B. Grazing Adjudications Continued in 1978 Regulations
At least two statements from the majority’s opinion demonstrate that we clearly do not share the same understanding of the issue before us today, particularly regarding the nature and role of the grazing adjudications. In discussing FLPMA and the 1978 regulations promulgated thereafter, the majority states that “[wjhile the previously adjudicated grazing uses were to be recognized for the length of existing permits, ‘future adjudications of grazing use would be based on criteria vastly different than those provided in the Federal Range Code.’ ” Maj. Op. at 1169 (quoting Interior Board of Land Appeals decision, McLean v. BLM, 133 IBLA 225 (1995)). The majority also states that “[njowhere in the 1978 regulations was there any requirement, or even the suggestion, that the authorizing officer must recognize or refer to the original grazing adjudications, or even the most recent adjudications, in issuing new permits.” Maj. Op. at 1169 (emphasis added). The italicized portions, in particular, demonstrate that the majority thinks that under the new regulations, each time a ten-year permit is renewed, the Secretary somehow engages, in a new “adjudication.”

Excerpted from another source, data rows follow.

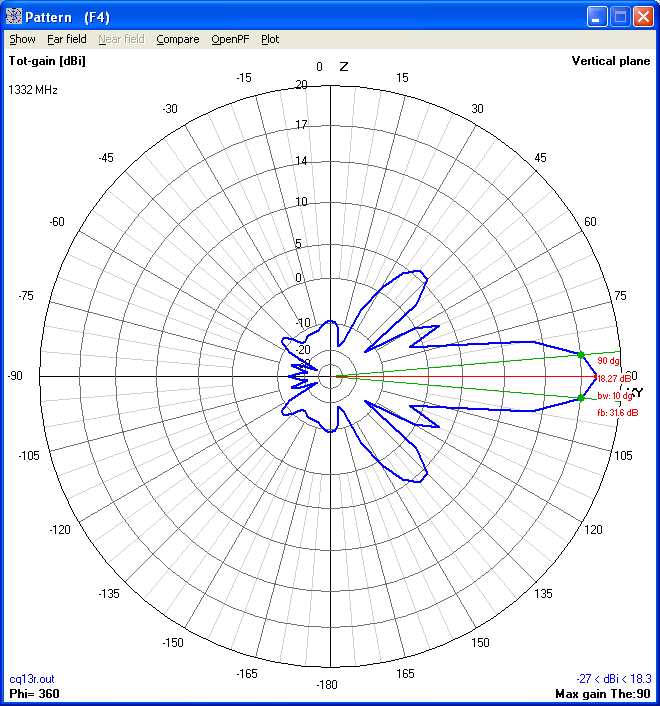Click the grayed-out Near field menu
This screenshot has width=660, height=706.
pos(121,39)
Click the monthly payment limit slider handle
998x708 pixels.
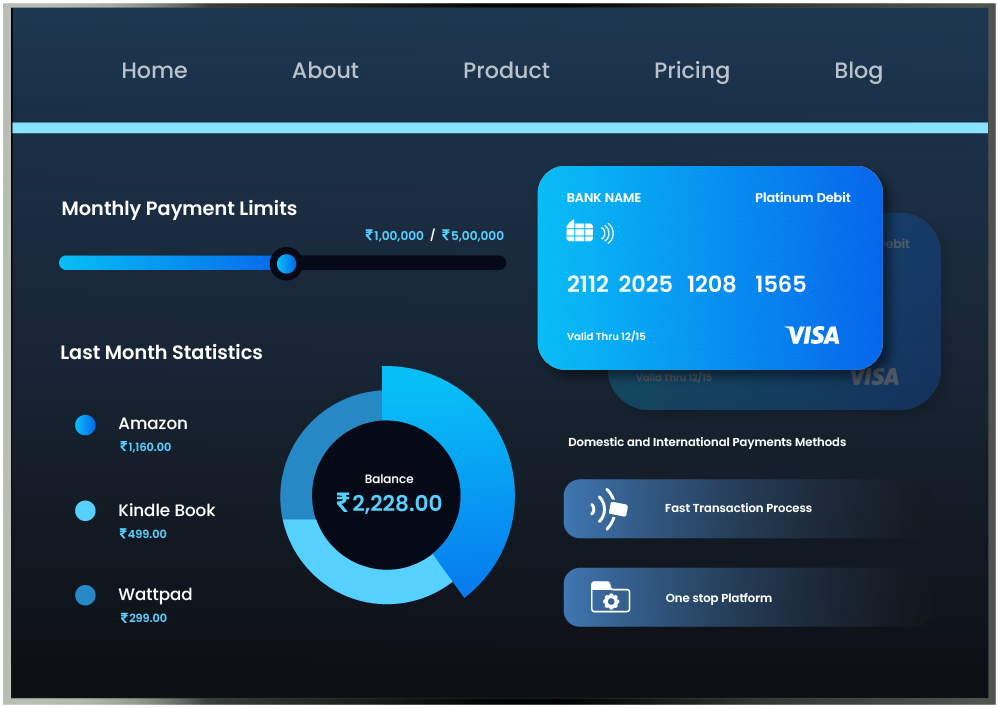point(286,264)
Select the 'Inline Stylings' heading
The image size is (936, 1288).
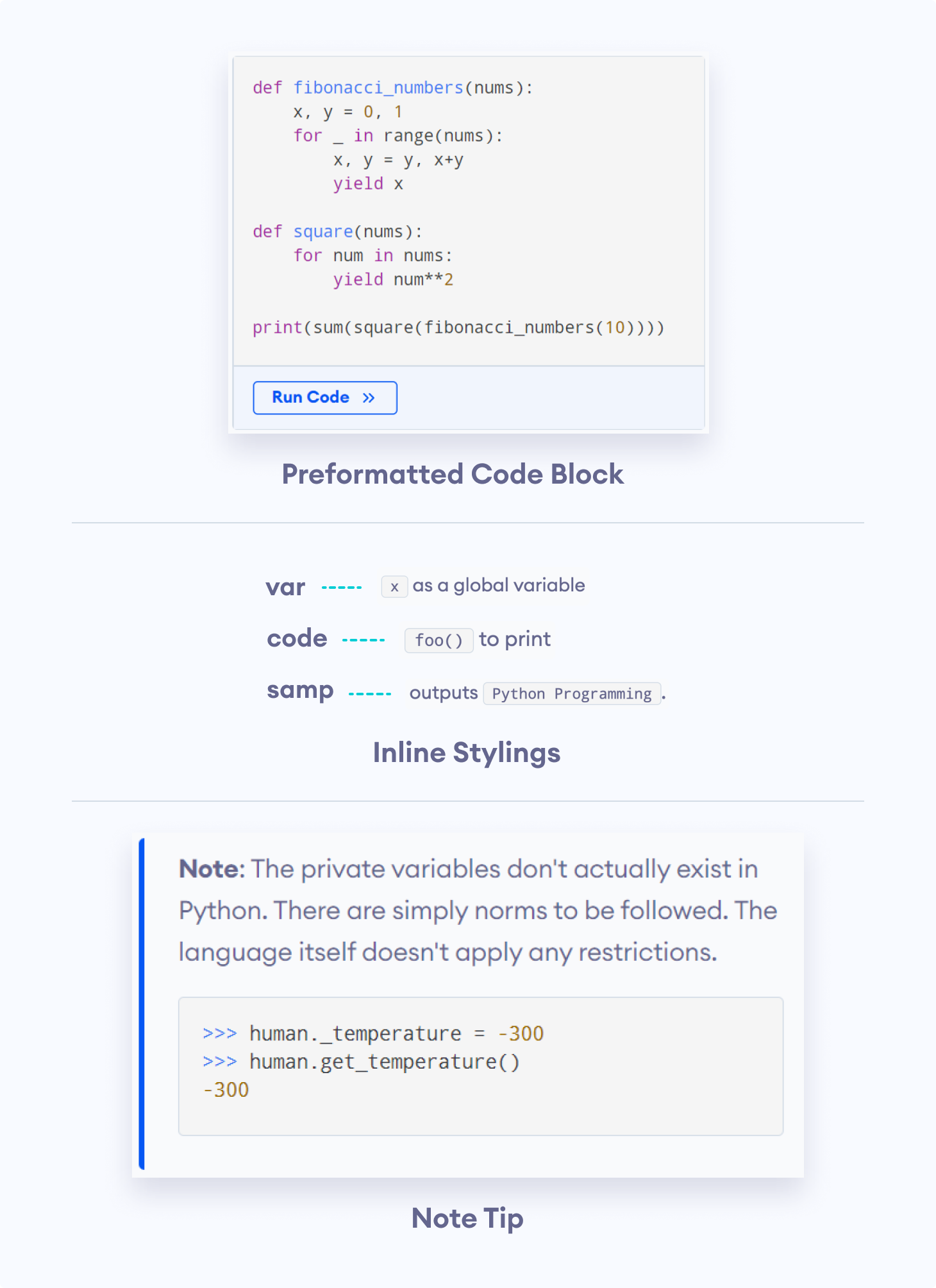(x=467, y=752)
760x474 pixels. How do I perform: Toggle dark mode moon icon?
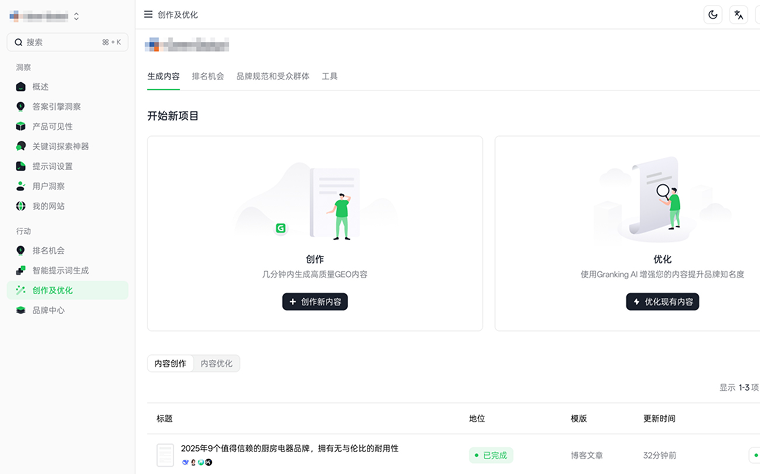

As I understand it, this has never been the case, as the discussion above indicates. Rather, a grazing adjudication was a onetime decision of the Secretary, made when he first allocated grazing privileges on a particular allotment of the public range. Historically, there were many more applicants for use of the range than could be accommodated, so the Secretary had to grant grazing privileges to some and deny privileges to others. The adjudicatory process of allocating those privileges took nearly two decades. Thereafter, the Secretary engaged in that same type of adjudicatory process only when new public lands became available for grazing. In determining which applicants were to receive grazing privileges, the Secretary determined whether the applicant was a member of a preferred group listed in section three of the TGA, and evaluated the amount of forage on the public lands the applicant had typically used. Then, the Secretary issued a decision, issuing a grazing permit and also declaring the maximum level of forage the permittee could graze (i.e., the grazing preference). When a permit came up for renewal, the Secretary either renewed the permit in accordance with the grazing preference, or he denied the permit. Based on my understanding of this system, I can only conclude that the historically adjudicated grazing preference is an integral aspect of a permittee’s grazing privileges, and in particular the “preference right of the permittees to renewal” of their permits, referred to in section three of the TGA.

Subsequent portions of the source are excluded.